Résumé de la décision
La Cour d'appel de Paris a rendu une ordonnance le 10 juin 2024 concernant l'appel interjeté par M. [D] [T], un ressortissant algérien retenu au centre de rétention. Cet appel visait à contester une décision du juge des libertés et de la détention du tribunal judiciaire de Paris, qui avait rejeté une exception de nullité et ordonné la prolongation de la rétention de M. [D] [T] pour une durée maximale de 28 jours. La Cour a jugé que la déclaration d'appel était manifestement irrecevable en raison de son absence de motivation, et a donc rejeté l'appel.
Arguments pertinents
La Cour a fondé sa décision sur l'article L 743-23 -2° du Code de l'entrée et du séjour des étrangers et du droit d'asile, qui permet de rejeter des déclarations d'appel manifestement irrecevables sans convoquer les parties. La Cour a noté que la déclaration d'appel de M. [D] [T] ne contenait aucune critique substantielle de l'ordonnance contestée, se limitant à une simple mention de son souhait de contester la décision. La Cour a souligné que « la déclaration d'appel ainsi motivée ; je souhaite contester la décision du juge des libertés et de la détention » était dénuée de toute motivation, ce qui ne permettait pas de justifier la fin de la rétention.

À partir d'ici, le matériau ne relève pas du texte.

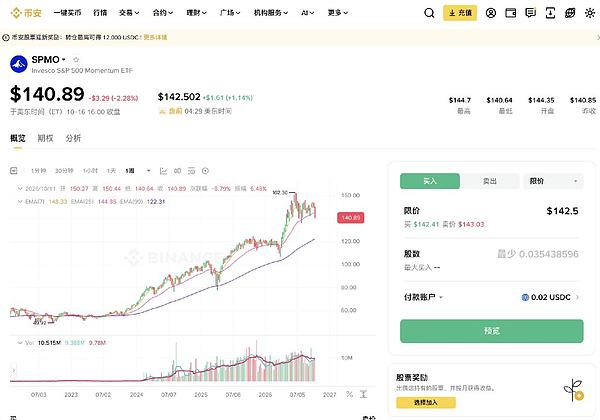The height and width of the screenshot is (420, 600).
Task: Open the user profile icon
Action: (x=491, y=13)
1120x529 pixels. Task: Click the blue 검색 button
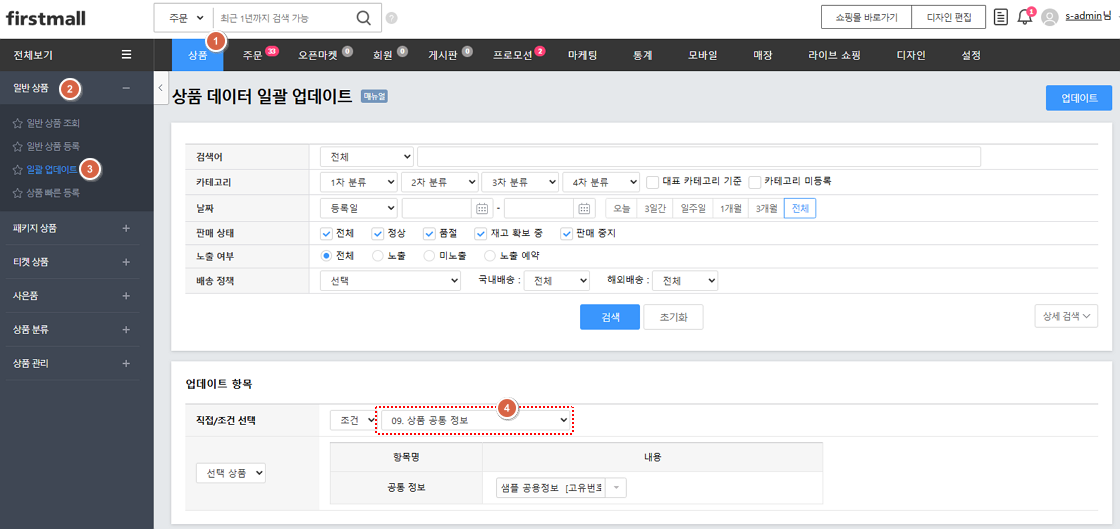(x=610, y=317)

Interprétations et citations légales
L'article L 743-23 -2° du Code de l'entrée et du séjour des étrangers et du droit d'asile stipule que le premier président de la cour d'appel ou son délégué peut rejeter des déclarations d'appel manifestement irrecevables. Cette disposition vise à assurer une bonne administration de la justice en évitant des procédures inutiles lorsque les éléments fournis ne permettent pas de justifier la demande. La Cour a interprété cette disposition comme un moyen de filtrer les appels qui ne présentent pas de fondement juridique suffisant.
La décision souligne également l'importance de la motivation dans les déclarations d'appel, en se référant à l'article R. 743-14 du même code, qui exige que les éléments de critique soient clairement exposés. En l'absence de tels éléments, la Cour a conclu que l'appel ne pouvait être retenu.
En résumé, la décision de la Cour d'appel de Paris illustre l'importance de la motivation dans les procédures d'appel en matière de rétention administrative, et elle applique strictement les dispositions légales pour garantir l'efficacité et la pertinence des recours.